Collection entries
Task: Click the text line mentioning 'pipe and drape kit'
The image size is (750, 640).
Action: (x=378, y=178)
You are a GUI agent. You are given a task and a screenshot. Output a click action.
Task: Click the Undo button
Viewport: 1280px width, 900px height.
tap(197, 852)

### Problem to solve
Arrange every line of the material above as a Markdown table with the columns Row and Material line, numbering each row and leaving out blank lines.

### In response
| Row | Material line |
|---|---|
| 1 | Task: Click the text line mentioning 'pipe and drape kit' |
| 2 | The image size is (750, 640). |
| 3 | Action: (x=378, y=178) |
| 4 | You are a GUI agent. You are given a task and a screenshot. Output a click action. |
| 5 | Task: Click the Undo button |
| 6 | Viewport: 1280px width, 900px height. |
| 7 | tap(197, 852) |